Celebrations kicking off for Nghinh Ong Festival.
The Ramuwan Festival
is celebrated each year by the Cham Bani community in Mui Ne. The biggest of the Cham festivals, the month-long celebration takes place in summer and is held to worship ancestors and pray for happiness and successful crops. To begin the festival, families visit their ancestor's graves and make offerings. People gather wearing their finest traditional clothing to partake in the celebrations which include art and sporting events.
Another Cham festival is Kate Festival
which is held in the seventh month of the Cham calendar. It is a colourful, musical celebration in honour of noteworthy ancestors. The festival features processions of costumes which are left on statues as offerings. This is followed by followed by many different cultural activities which bring a playful and celebratory air to the town. The traditional singing and dancing are particularly uplifting and contagious.

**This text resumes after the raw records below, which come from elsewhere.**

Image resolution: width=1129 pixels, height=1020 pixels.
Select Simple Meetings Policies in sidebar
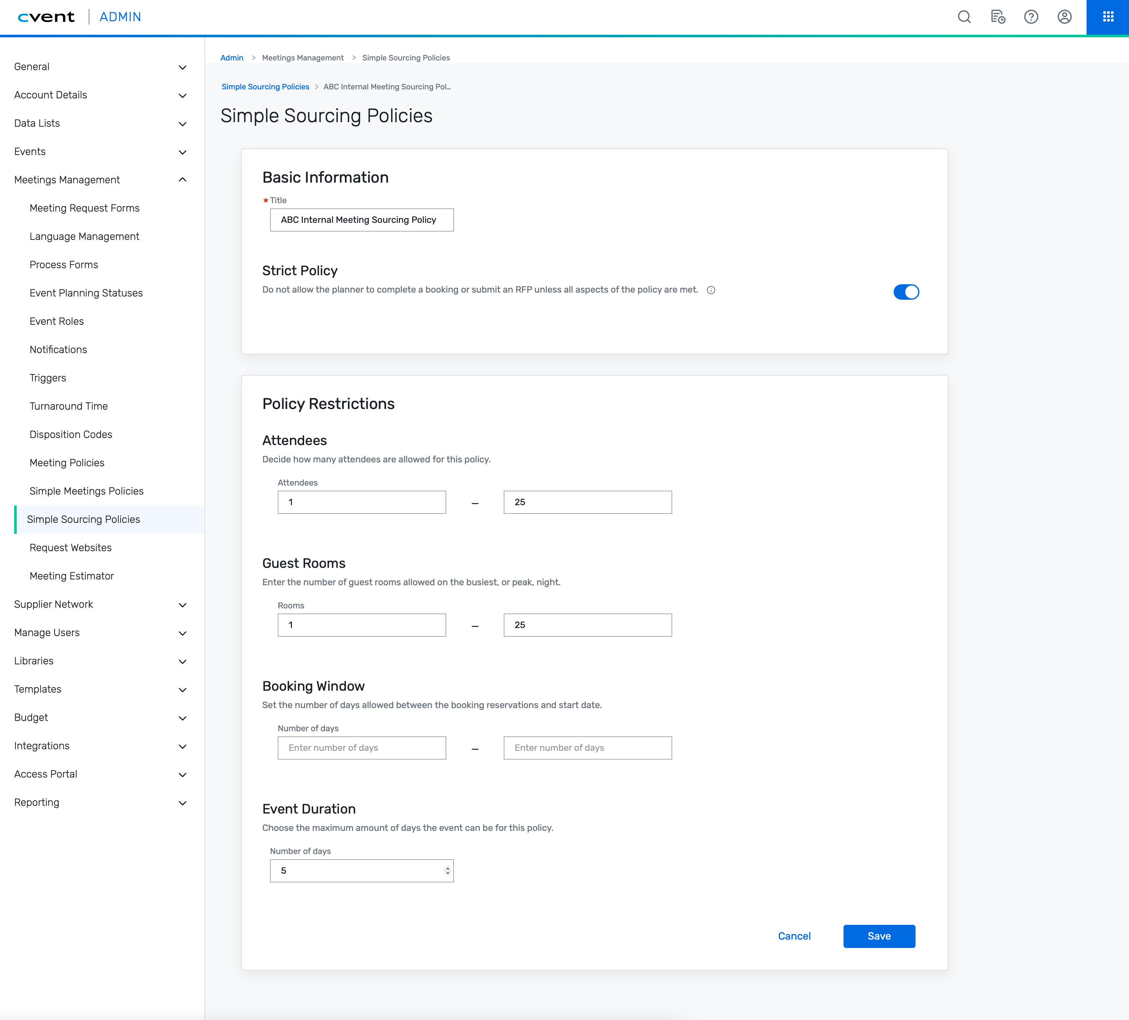click(86, 491)
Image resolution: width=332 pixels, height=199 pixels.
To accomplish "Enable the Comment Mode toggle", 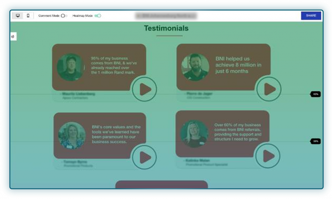I will 64,16.
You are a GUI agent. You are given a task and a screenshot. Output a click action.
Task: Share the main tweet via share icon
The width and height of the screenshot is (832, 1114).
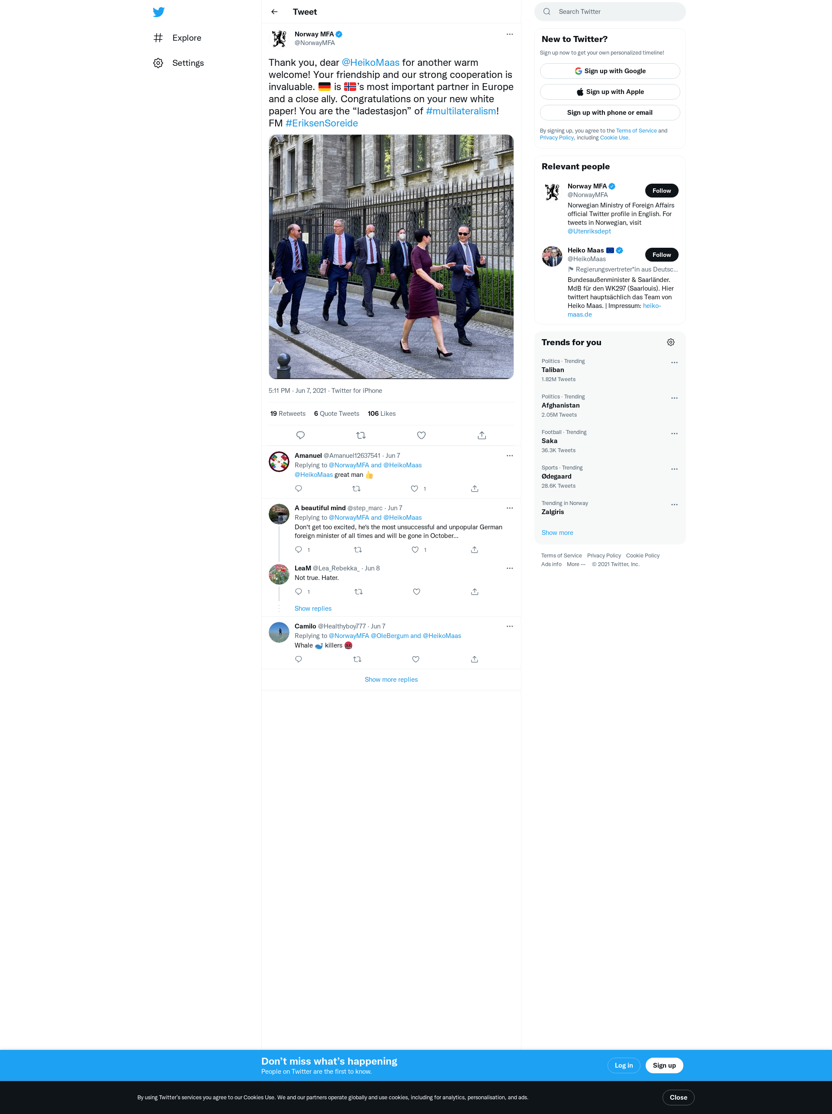[x=481, y=435]
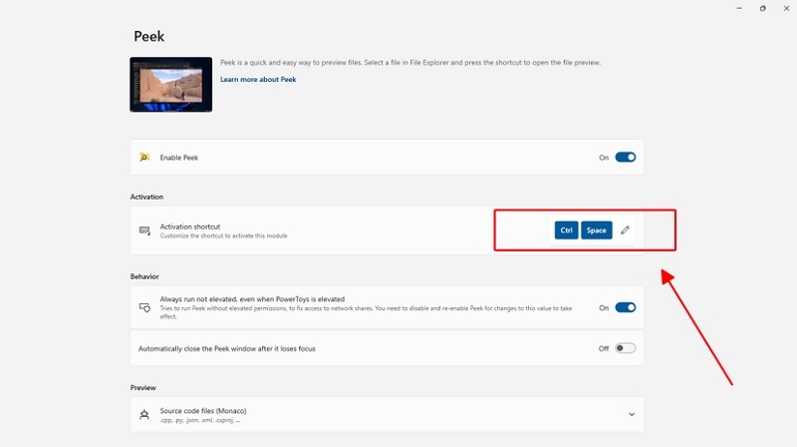Enable automatically closing Peek after losing focus
The image size is (797, 447).
(625, 348)
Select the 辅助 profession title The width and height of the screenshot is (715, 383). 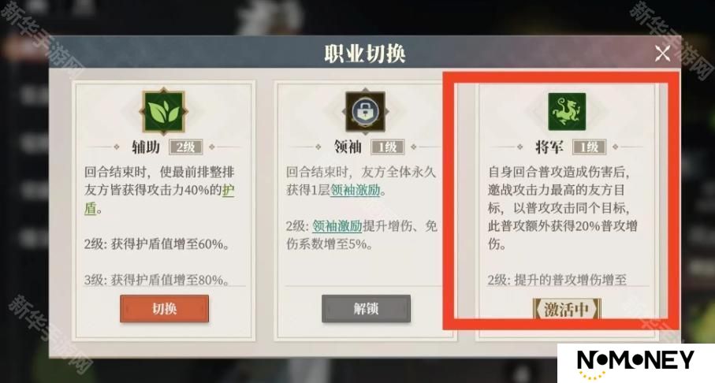click(146, 147)
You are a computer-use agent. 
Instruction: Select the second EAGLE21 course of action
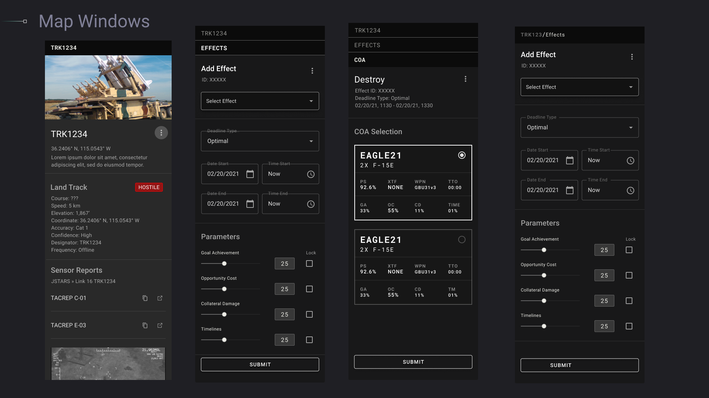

Mui Ne is another Vietnamese holiday destination that is keen to keep up with the times and get on the modern festival circuit. The Mui Ne Music and Arts Festival
is a new edition to the scene. The brainchild of party producers from Ho Chi Minh City, the festival takes place over three days on the hillside overlooking the beaches and ocean. The yearly bash sees partygoers descend on the dunes to listen to top Vietnam based DJs and live acts. There is no doubt this festival attracts not only international travellers but also residents of the nearby Ho Chi Minh City looking to shake off the everyday stresses and strains and let loose.